[Work task] Looking at the data, count the lines where the word "logo" occurs and answer with only the number.

(Saved data entries)

☆ ☆ ☆ ☆ ☆ ☆ ☆

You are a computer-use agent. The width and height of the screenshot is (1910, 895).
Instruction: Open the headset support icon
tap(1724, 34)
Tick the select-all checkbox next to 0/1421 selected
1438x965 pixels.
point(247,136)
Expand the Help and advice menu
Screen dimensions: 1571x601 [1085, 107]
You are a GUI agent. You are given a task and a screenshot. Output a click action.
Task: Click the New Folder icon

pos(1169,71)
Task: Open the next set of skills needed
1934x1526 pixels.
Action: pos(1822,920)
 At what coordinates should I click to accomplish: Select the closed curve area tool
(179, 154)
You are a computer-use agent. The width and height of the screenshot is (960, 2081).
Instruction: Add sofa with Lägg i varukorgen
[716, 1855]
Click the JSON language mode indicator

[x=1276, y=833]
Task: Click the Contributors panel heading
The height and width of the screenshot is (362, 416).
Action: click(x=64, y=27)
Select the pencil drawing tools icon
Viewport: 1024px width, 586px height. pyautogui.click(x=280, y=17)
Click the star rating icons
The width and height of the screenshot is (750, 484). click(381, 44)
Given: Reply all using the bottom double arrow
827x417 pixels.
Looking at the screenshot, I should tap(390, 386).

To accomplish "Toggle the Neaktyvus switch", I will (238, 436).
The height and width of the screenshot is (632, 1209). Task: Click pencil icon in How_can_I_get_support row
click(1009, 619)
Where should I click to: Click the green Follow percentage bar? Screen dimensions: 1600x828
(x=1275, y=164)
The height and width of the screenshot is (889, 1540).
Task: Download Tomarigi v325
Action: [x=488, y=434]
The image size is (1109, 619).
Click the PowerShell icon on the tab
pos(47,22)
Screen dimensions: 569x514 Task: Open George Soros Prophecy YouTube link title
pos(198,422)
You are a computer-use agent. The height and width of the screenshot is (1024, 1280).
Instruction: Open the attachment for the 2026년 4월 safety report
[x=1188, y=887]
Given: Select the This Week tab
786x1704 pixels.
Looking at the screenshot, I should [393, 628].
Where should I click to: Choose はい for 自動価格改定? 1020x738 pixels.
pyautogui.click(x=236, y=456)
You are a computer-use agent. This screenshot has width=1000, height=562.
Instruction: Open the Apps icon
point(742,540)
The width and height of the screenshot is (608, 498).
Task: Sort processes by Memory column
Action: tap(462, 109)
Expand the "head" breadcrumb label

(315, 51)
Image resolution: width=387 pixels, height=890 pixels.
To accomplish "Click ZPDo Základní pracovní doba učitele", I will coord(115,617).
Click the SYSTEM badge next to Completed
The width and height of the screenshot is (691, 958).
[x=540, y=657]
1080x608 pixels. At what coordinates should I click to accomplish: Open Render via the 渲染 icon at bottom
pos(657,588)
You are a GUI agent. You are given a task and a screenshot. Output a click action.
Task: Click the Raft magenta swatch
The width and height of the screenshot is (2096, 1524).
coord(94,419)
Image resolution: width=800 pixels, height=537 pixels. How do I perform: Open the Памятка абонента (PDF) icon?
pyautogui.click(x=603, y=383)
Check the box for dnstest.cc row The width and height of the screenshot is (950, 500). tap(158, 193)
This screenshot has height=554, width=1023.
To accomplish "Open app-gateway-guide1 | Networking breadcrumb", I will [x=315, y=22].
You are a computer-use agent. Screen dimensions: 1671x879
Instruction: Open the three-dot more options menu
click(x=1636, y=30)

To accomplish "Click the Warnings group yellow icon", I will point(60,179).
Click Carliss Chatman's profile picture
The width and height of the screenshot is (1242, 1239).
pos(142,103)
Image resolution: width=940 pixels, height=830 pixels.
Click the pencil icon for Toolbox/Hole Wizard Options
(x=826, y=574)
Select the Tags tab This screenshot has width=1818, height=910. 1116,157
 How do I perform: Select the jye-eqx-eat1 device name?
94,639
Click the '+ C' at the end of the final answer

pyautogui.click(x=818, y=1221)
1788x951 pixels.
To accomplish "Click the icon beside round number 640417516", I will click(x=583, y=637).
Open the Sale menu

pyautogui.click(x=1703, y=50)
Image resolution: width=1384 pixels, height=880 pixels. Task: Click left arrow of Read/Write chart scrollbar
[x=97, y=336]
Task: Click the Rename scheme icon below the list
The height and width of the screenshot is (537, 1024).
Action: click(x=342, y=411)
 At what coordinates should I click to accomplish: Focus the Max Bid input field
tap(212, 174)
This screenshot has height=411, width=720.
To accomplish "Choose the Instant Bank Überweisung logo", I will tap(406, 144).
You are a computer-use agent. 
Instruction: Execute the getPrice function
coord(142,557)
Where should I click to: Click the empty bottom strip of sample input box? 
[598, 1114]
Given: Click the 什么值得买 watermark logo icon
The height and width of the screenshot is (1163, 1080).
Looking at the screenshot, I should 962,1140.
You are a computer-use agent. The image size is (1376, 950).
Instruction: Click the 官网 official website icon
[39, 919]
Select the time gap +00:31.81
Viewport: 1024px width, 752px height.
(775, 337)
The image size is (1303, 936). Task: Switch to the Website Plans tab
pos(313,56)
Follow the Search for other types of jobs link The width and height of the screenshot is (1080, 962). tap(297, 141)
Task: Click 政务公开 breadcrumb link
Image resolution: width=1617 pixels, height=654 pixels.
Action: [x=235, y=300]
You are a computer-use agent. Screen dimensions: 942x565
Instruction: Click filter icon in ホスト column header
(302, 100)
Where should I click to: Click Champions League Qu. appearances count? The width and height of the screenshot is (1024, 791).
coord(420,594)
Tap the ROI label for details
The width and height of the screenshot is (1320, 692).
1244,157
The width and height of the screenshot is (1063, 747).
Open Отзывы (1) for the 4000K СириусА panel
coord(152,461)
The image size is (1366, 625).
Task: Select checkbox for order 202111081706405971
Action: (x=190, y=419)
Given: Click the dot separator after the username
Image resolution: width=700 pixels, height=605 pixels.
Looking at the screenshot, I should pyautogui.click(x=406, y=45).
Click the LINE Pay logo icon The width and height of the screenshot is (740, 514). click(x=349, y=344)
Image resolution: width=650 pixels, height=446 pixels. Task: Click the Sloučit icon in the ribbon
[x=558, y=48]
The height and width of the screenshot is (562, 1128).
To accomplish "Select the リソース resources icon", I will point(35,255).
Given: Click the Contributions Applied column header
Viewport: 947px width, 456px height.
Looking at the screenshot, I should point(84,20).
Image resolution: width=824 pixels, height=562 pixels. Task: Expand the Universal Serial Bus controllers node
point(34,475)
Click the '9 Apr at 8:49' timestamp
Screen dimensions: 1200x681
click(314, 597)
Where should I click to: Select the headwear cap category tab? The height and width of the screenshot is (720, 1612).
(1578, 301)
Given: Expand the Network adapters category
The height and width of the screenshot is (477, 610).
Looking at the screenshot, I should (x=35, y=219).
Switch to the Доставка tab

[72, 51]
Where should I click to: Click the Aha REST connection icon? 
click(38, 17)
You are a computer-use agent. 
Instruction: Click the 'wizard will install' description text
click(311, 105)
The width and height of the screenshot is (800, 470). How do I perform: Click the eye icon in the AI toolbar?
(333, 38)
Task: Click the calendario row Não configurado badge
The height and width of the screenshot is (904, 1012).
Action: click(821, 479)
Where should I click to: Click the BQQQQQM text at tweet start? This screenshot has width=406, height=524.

☆ ☆ ☆ ☆ ☆ ☆ ☆

[Answer for the task] 3